I used to participate in an old fashioned tea party group with a bunch of women who were about twenty years older than me. It was about as stuffy as anything could be, but that was part of the fun. It was a pet project of one of the ladies; everything about her was very proper.
Once, as we prepared tables for one of the teas at her house, another lady tipped over a flower vase. She was mortified at spilling water all over the linen table cloth, and we used what we had to clean it up, but there were no replacements and people were about to arrive.
The very proper lady didn’t miss a beat. She floated over to the table and began to clear it as she kept right on talking about whatever she was talking about to whomever she was talking to before the spill. She even included the person who spilled the vase in the conversation. She helped dab up the spill, removed the tablecloth, flapped it out, blotted at it a couple of times and then returned to setting the table.
The very proper lady never even reacted with an “oh my." There was no screeching that everything was ruined, no swearing, no panic, no exclamations about not having time for this, no waving of arms in the air, no slamming things down, no name calling, no continuing on with nervous behavior. Not even a reassurance of it being okay. Because everything was okay, she didn’t have to call attention to it.
To tell you the truth, all of us spectators were expecting a high falutin drama, and we all had to recognize there wasn’t going to be a show. I distinctly remember thinking, if this is being an elitist, then I want to be one. I started wondering if only the wanna bes freaked out.
The person who spilled the vase was okay, if a bit flustered, but she didn’t have a chance to show it. She didn’t even have a chance to apologize because the very proper lady never took a break from what she was doing. When she finally discovered she wasn’t going to be chastised, but instead was included in the conversation, the culprit decided all must be well and continued on with the flapping and dabbing as they undressed and redressed the table.

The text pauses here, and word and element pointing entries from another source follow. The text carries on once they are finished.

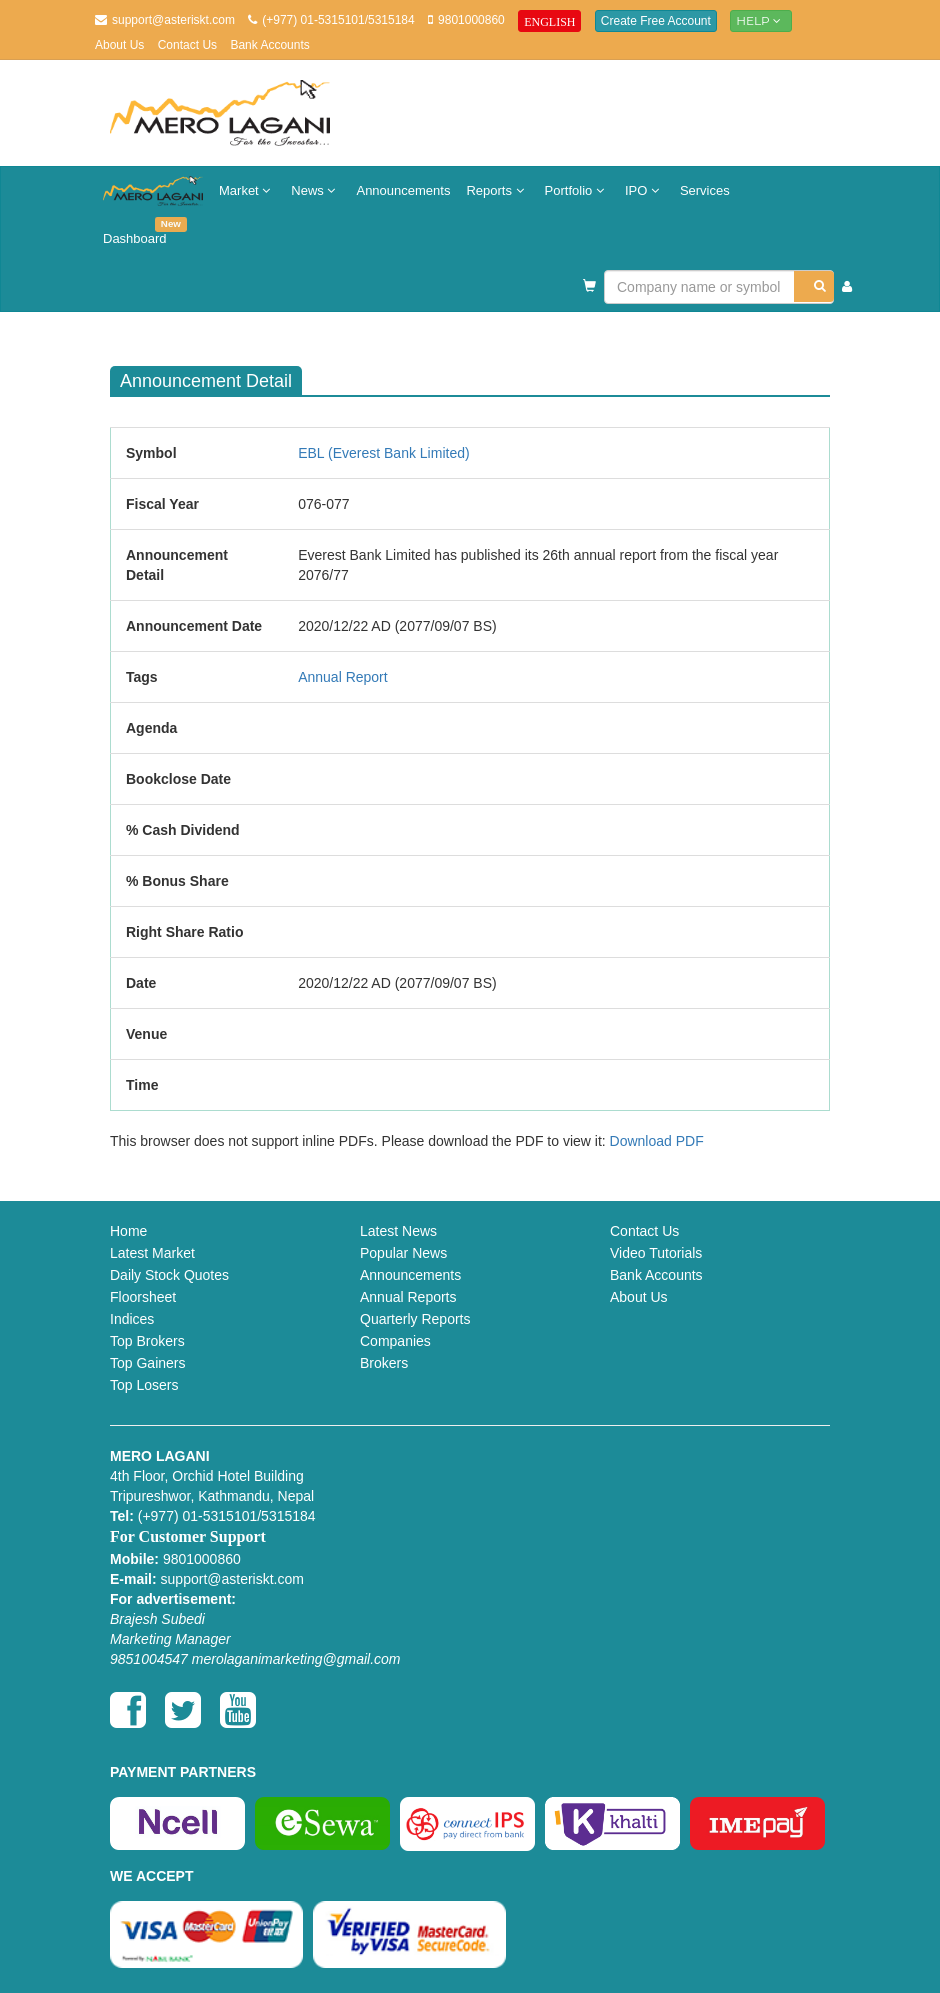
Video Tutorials (656, 1253)
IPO (644, 190)
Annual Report (343, 677)
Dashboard (139, 231)
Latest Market (152, 1253)
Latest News (398, 1231)
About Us (119, 45)
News (315, 190)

If anyone noticed the wet tablecloth during the tea, she didn't bring it up for discussion. No one mentioned anything while cleaning up after the event. No one tried to be witty or felt it was their duty to give her a hard time, and no one whispered anything behind anyone’s back. As far as I know, I’m the first person to ever bring it up. The spill became a part of preparations as much as setting a fork on the table. It was awesome!
This incident encouraged me to observe, learn and rethink things. My normal instinct would've been to jump in to help this woman feel better and set things right, but had I done that, I would have mucked it up and never seen the proper lady's demonstration of grace. While preventive maintenance is an important tool to keep things running smoothly, what we really need to teach is to be experts in recovery, and that starts with grace.
I thought I was leaning back since I was stepping out of the way, but instead, I noticed for the first time that it felt like I was leaning in. No matter if I am the employee or the boss, or if I stay home or am in business for myself, no matter if I volunteer or if I am with friends or family, sometimes I can fix things by letting them play out. From this I was able to slow down that incessant chatter in my mind that always told me to stay on top of everything and get it all done, and eventually, I was able to quit smoking.
My current theory is that grace from outside of ourselves is the norm. It’s the day we expect to have without incident. Usually when things go perfectly, we have been graced with a perfect day. For all the other days, I have learned that I can care without demonstrating worry and no matter where I am, I have to create the place where I want to be no matter what interruptions try to disgrace my good day.